I am not shocked by much but the hatred of America and American values by well educated and well known Americans is shocking. I can only conclude there is something either deeply wrong with the education of such persons or something deeply wrong with their souls. I read a recent post by Michael Barone that addressed this issue. He says, in part:
What (The self-haters) have been denied in their higher education is an accurate view of history and America's place in it. Many adults actively seek what they have been missing: witness the robust sales of books on the Founding Fathers. Witness, also, the robust sales of British historian Andrew Roberts's splendid "History of the English-Speaking Peoples Since 1900."
Roberts points out almost all the advances of freedom in the 20th century have been made by the English-speaking peoples -- Americans especially, but British, as well, and also (here his account will be unfamiliar to most American readers) Canadians, Australians and New Zealanders. And he recalls what held and holds them together by quoting a speech Winston Churchill gave in 1943 at Harvard: "Law, language, literature -- these are considerable factors. Common conceptions of what is right and decent, a marked regard for fair play, especially to the weak and poor, a stern sentiment of impartial justice and above all a love of personal freedom ... these are the common conceptions on both sides of the ocean among the English-speaking peoples."
Churchill recorded these things in his four-volume history of the English-speaking peoples up to 1900: the development of the common law, guarantees of freedom, representative government, independent courts.
More recently, Adam Hochschild, in his excellent "Breaking the Chains," tells the story of the extraordinary English men and women, motivated by deep religious belief, who successfully persuaded Britain to abolish the slave trade and then slavery itself. Their example was followed in time, and after a bloody struggle, by likeminded Americans. The default assumption portrays American slavery as uniquely evil (which it wasn't) and ignores the fact the first campaign to abolish slavery was worded in English.

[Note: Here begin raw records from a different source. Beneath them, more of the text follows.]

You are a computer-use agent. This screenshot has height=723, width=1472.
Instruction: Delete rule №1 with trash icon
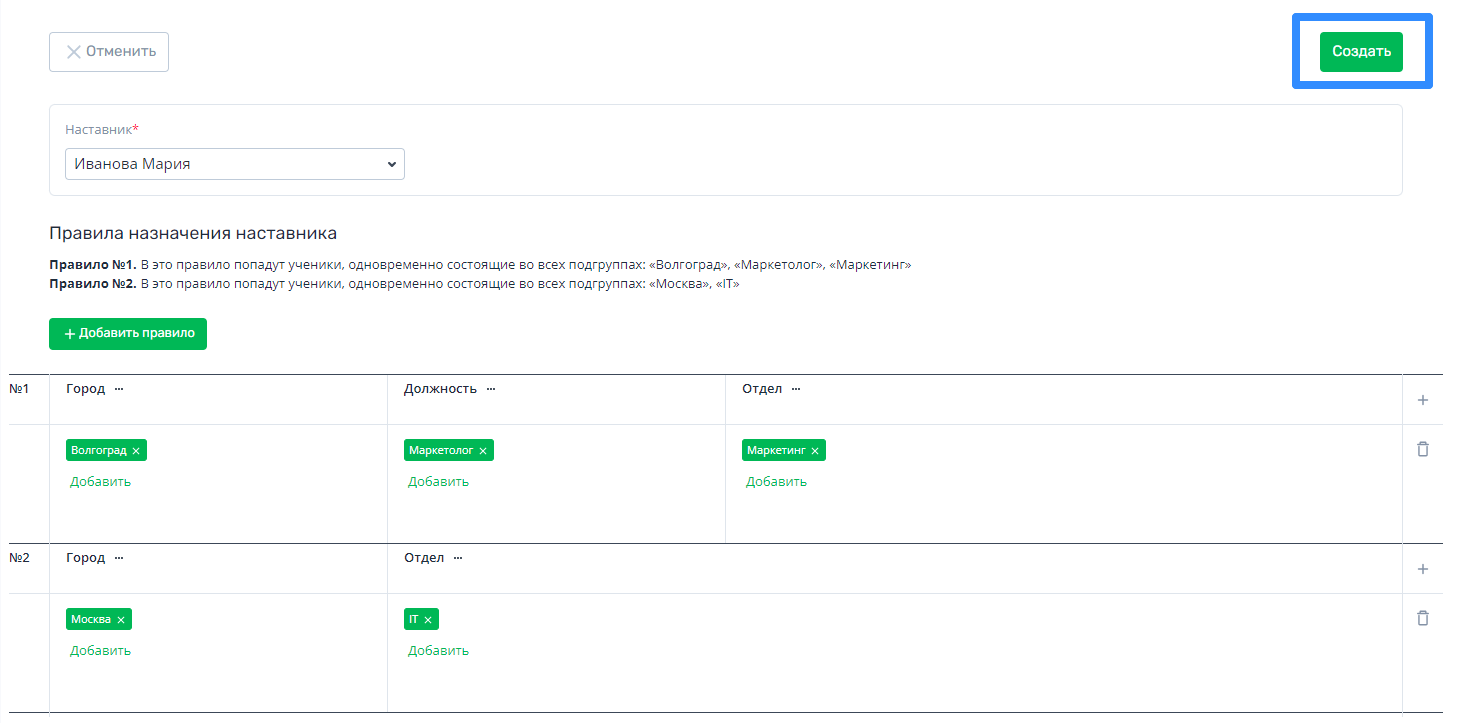point(1423,450)
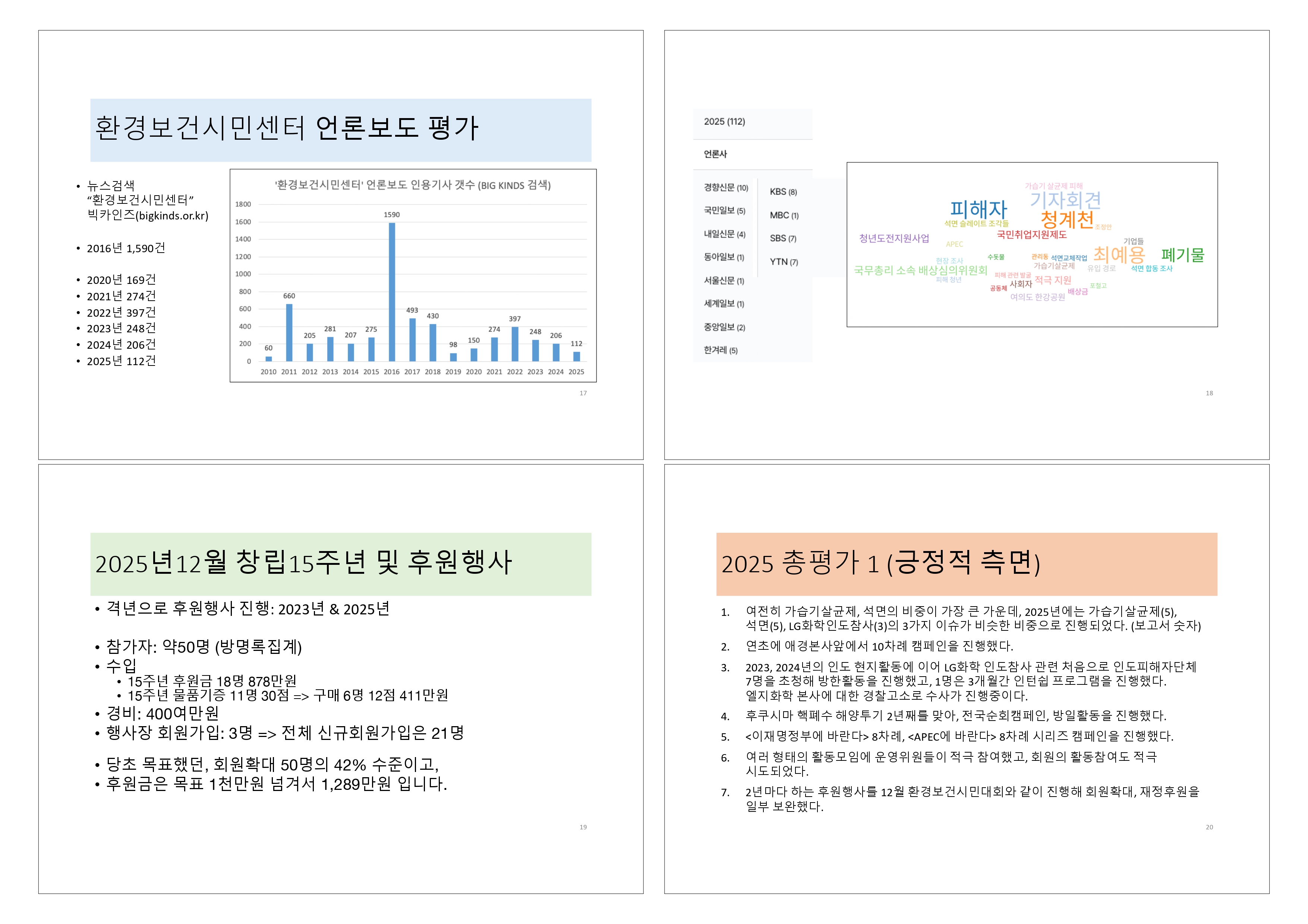Open the 2025 (112) year header

tap(724, 122)
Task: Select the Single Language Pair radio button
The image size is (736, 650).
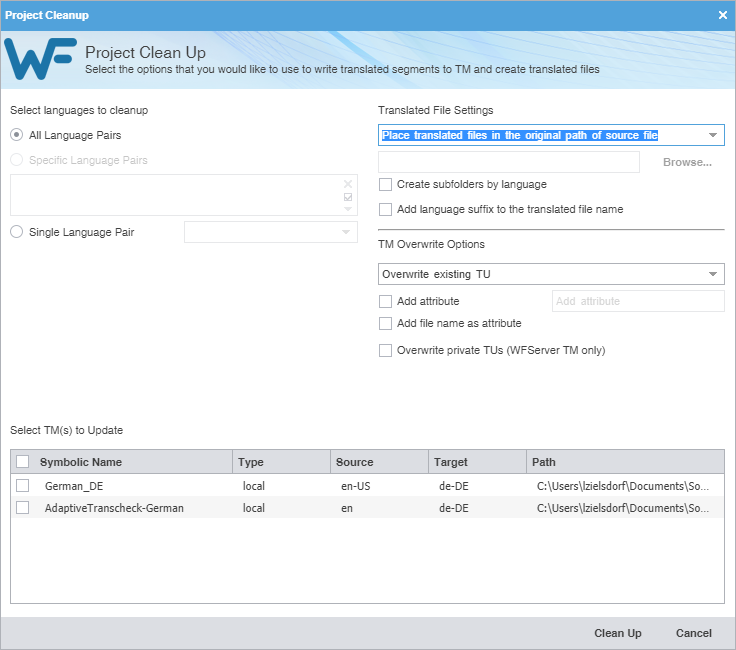Action: click(x=17, y=232)
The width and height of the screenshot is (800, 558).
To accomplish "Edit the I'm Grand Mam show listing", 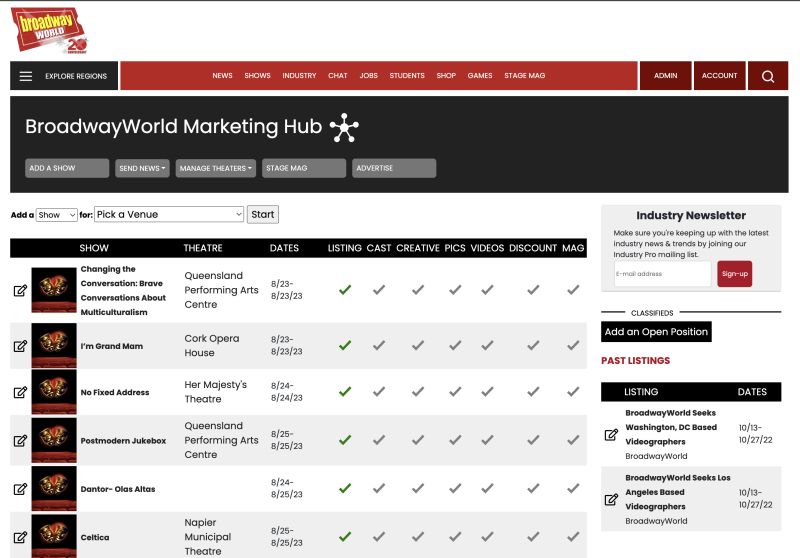I will click(x=20, y=346).

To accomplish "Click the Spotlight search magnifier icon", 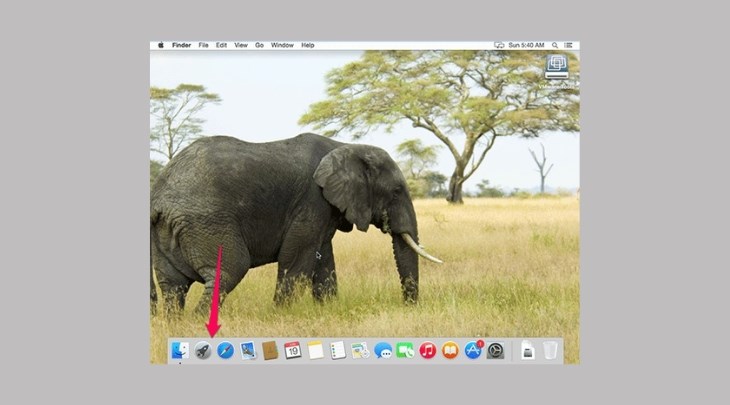I will 555,45.
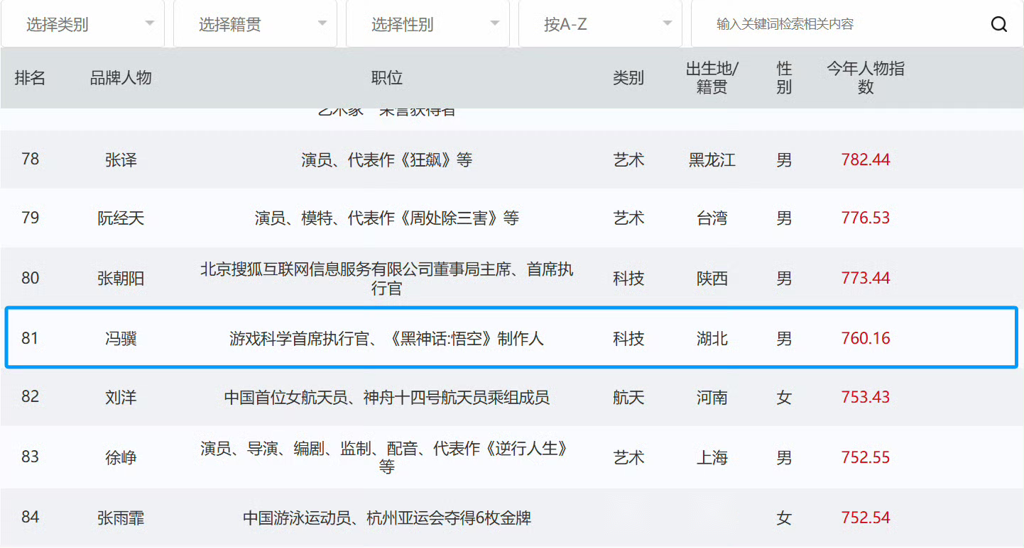Click the search magnifier icon
The width and height of the screenshot is (1024, 548).
pos(998,24)
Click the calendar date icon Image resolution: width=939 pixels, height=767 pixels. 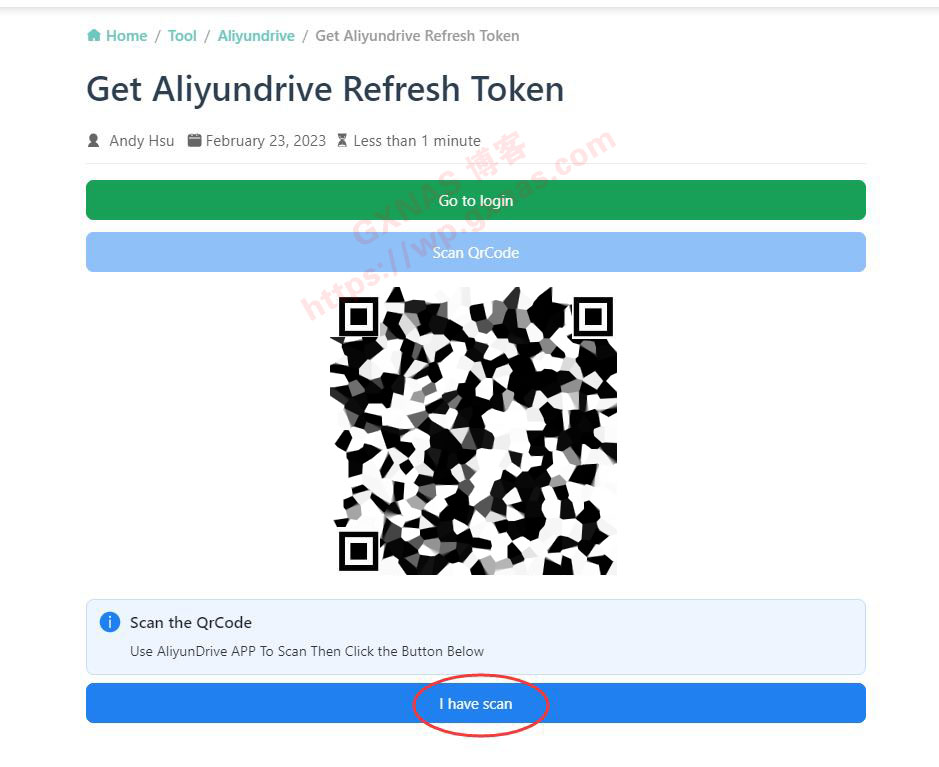coord(194,141)
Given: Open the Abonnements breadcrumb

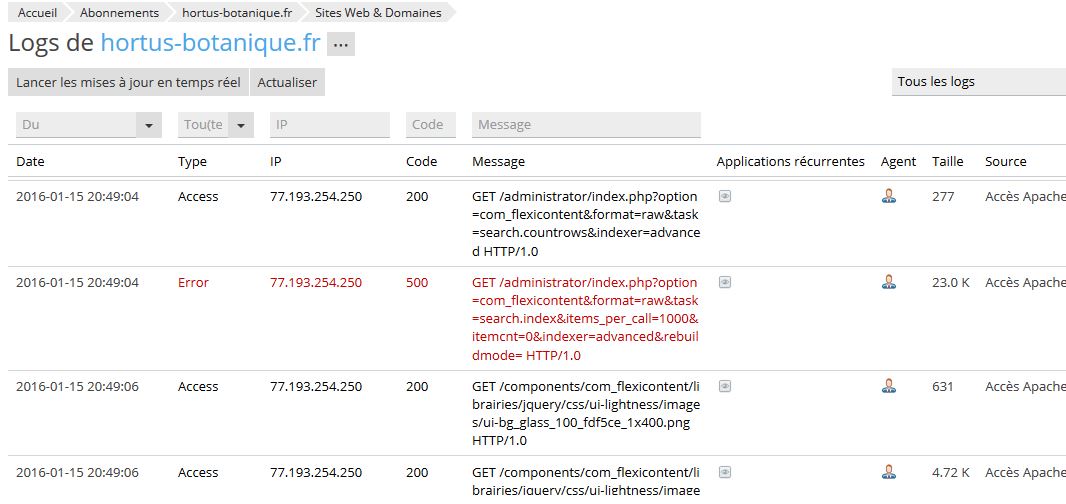Looking at the screenshot, I should coord(119,12).
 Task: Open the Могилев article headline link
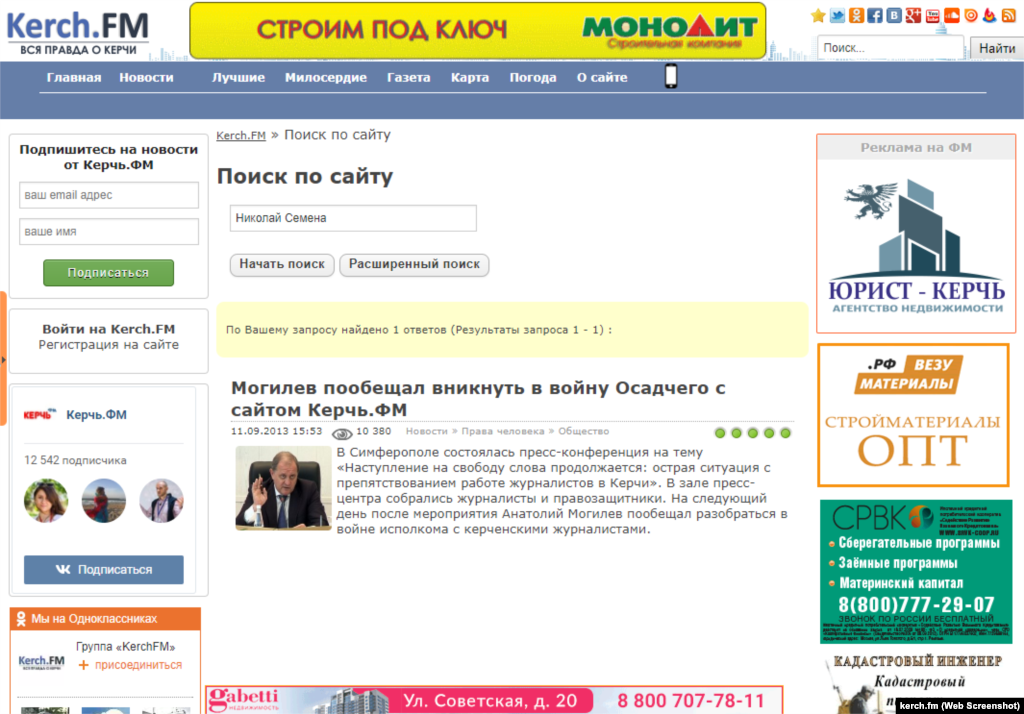(x=478, y=399)
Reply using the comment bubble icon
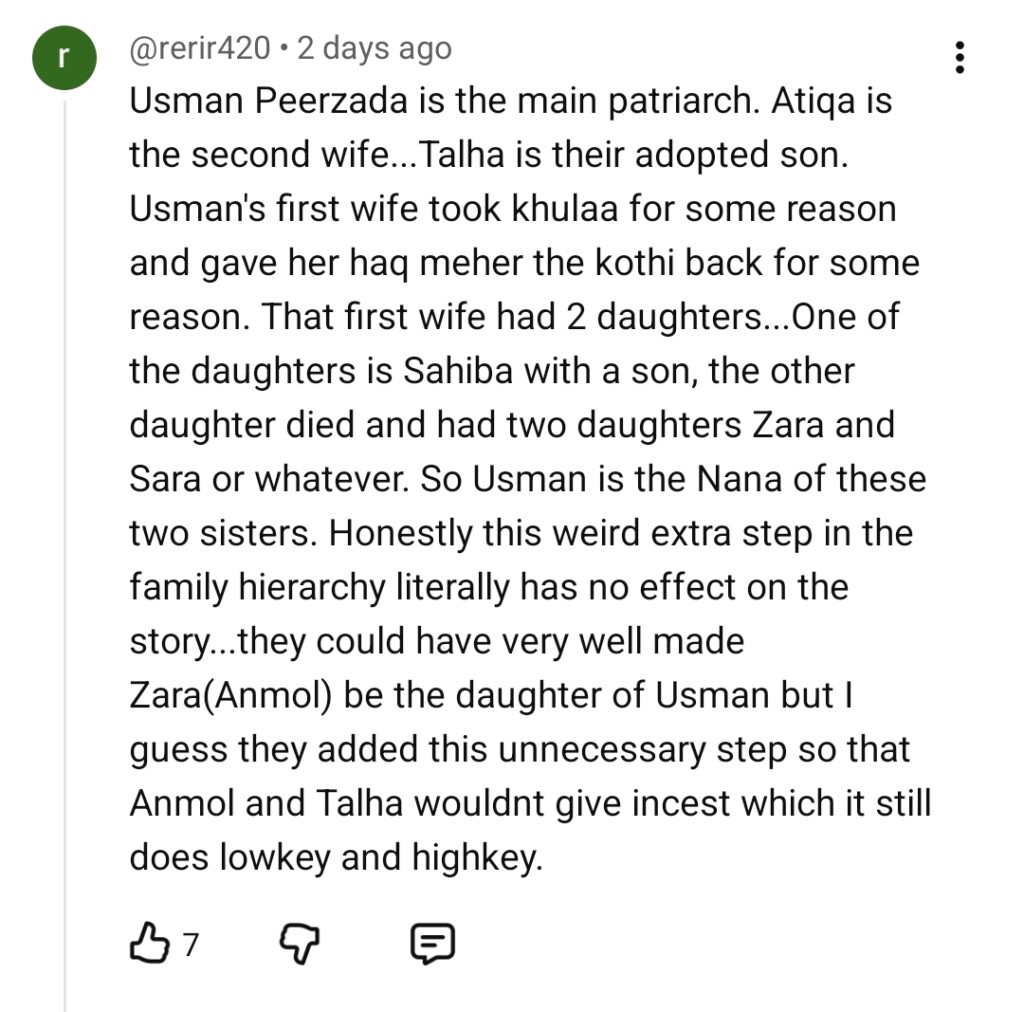 pyautogui.click(x=433, y=943)
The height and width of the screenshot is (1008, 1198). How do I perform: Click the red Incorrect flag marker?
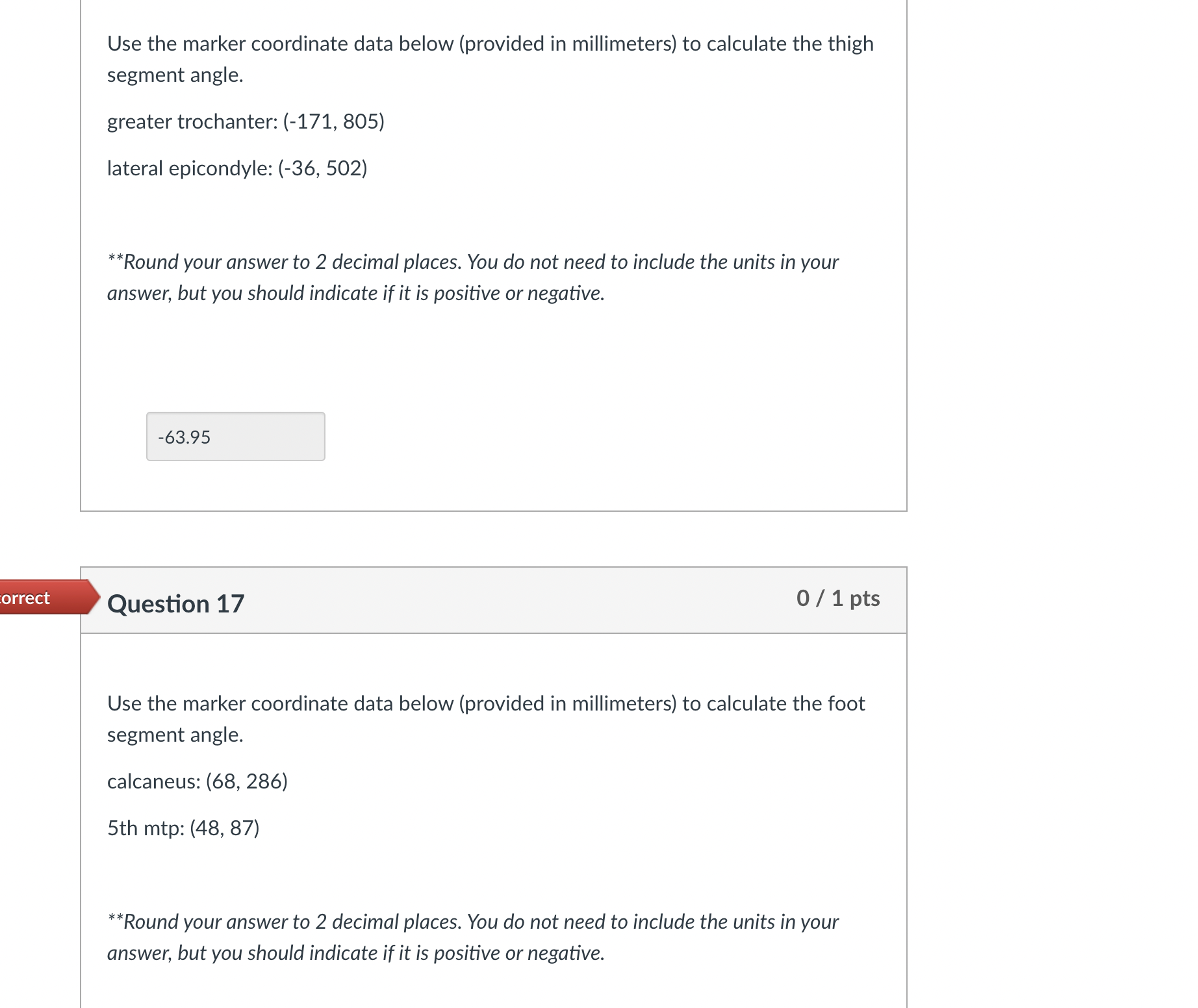[48, 597]
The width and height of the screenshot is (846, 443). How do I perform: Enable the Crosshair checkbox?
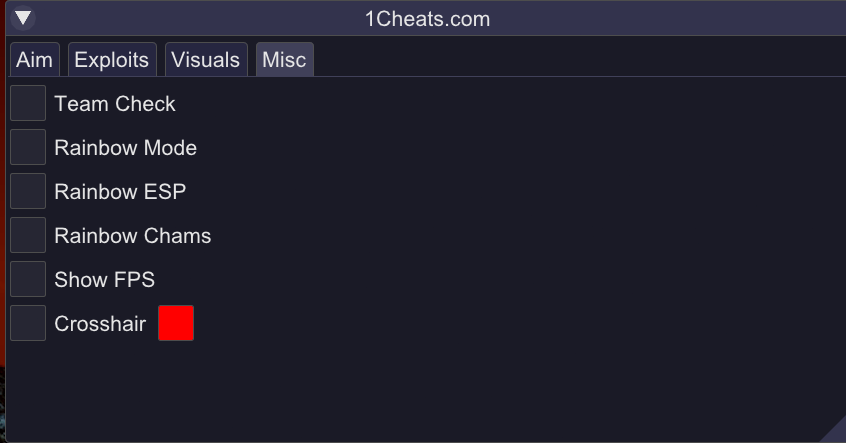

The default assumption gets this almost precisely upside down. Yes, there are faults in our past. But Americans and the English-speaking peoples have been far more often the lifters of oppression than the oppressors.
Michael Barone
Copyright 2007 Creators Syndicate
I saw this same kind of parental-hatred when I was at the University of Cincinnati from 1967-73 Those were hot times of protest on the campus and I was often caught in the middle by radical students and teachers, both whom despised America. They lived off the sacrifices and freedoms of America but hated the nation that nursed them.
Perhaps that hatred can be traced back to a feeling of inferiority and dependence to such heroic leaders in the past. Like an adolescent who despises his parents because he must take their food, clothing and shelter the millionaire rebels in America despise the very system that allows them the freedom to speak so angrily about their motherland.